A rally for school safety had just taken place outside the meeting chambers. An April 7 sexual assault and attempted murder of a teacher in an Eldorado High School classroom was still fresh on minds. A 16-year-old student is being charged as an adult with 15 felonies, including attempted murder and sexual assault.

Canyon Springs High School freshman Tyler Breeden said her health class was taught in a theater, and her English class only recently got a permanent teacher; when it didn’t have a substitute for the day, hers and other teacherless classes were sent to the gym for the period.

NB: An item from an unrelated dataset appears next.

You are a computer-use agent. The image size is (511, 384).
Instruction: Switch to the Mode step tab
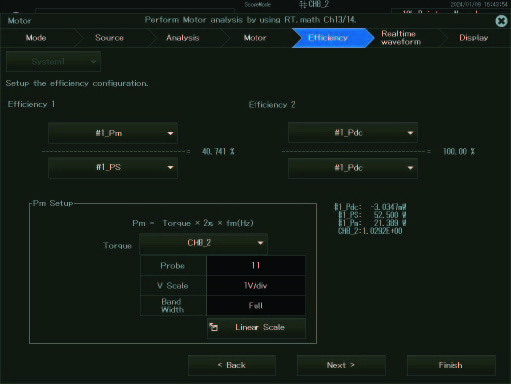(36, 38)
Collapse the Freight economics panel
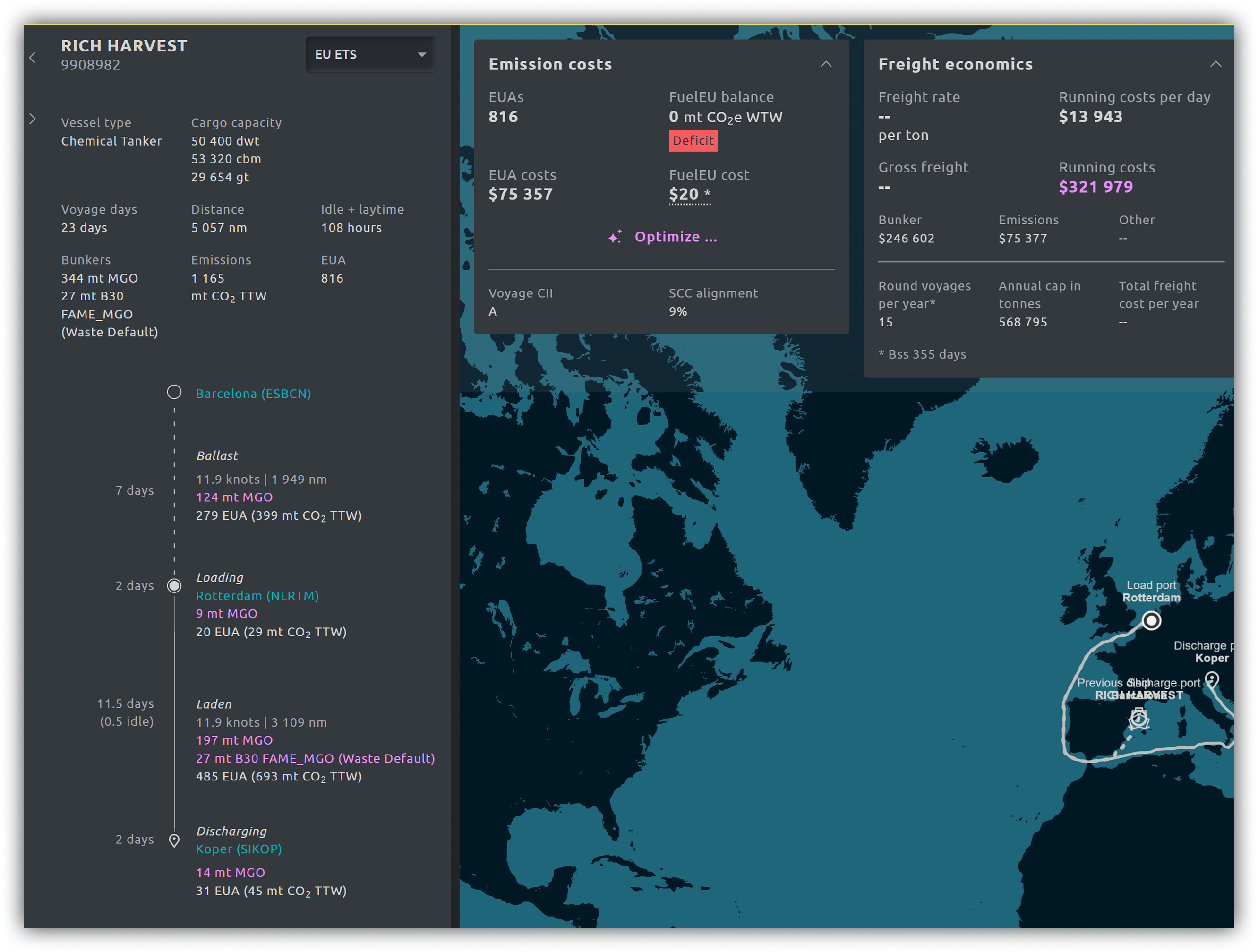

Large classes “become impossible to learn in,” she said.

Kathia Sotelo, the youth justice organizer for the civic and social justice organization Make the Road Nevada, said students were tired of being ignored when they offered the district real solutions to violence, including smaller class sizes.

“Having 50 students in one classroom causes a rise in tension,” Sotelo said. “The teachers aren’t teaching anymore, they’re just trying to control a classroom.”

In fall 2019, before a pandemic-accelerated surge in teacher turnover, honors U.S. history at Centennial High School had, on average, 38 students per section, according to district enrollment data. The typical 10th-grade English class at Coronado High School or eighth-grade social studies class at Hyde Park Middle School: 31 students. Seventh-grade science at Sedway Middle: 35 children. Algebra at Bob Miller Middle: 42.

Electives and career and technical education classes can be even bigger. Chaparral High’s beginning auto shop class had 44 students. Tarkanian Middle choir classes had between 33 and 57.

A 2019 state law requires some elementary school class sizes be reduced to under 20, but only for general education kindergartners through third-graders — and the law allows “variances” for schools unable to meet the demands of student-teacher ratios of 18:1 for third-graders and 16:1 for the youngest children.

For the second quarter of this school year, 223 of CCSD’s 228 elementary schools received a variance, according to the Nevada Department of Education. About a dozen of these schools reported grades with at least 30 children per teacher. On average, classes are three to five students over the suggested limit.

Between 2019-20 and 2020-21, Nevada lost the largest share of its public school teacher workforce of any state in the nation, the National Education Association said — some 6%.

The exits aren’t slowing down. According to local research analytics company Data Insight Partners, which tracks CCSD data, about 1,700 teachers had submitted notices of separation this school year through April. A little more than 1,600 teachers leave the district in a typical, full school year, which runs through July, the firm said.

Edgar, the middle school teacher, said pay was too low, health benefits too poor, classes too big and the “burden” of possibly wearing a panic button — a district response to the Eldorado attack — too offensive to make teaching in CCSD attractive.

“Until this administration places a priority on lowering class sizes and increasing teacher retention, this crisis will continue,” she said.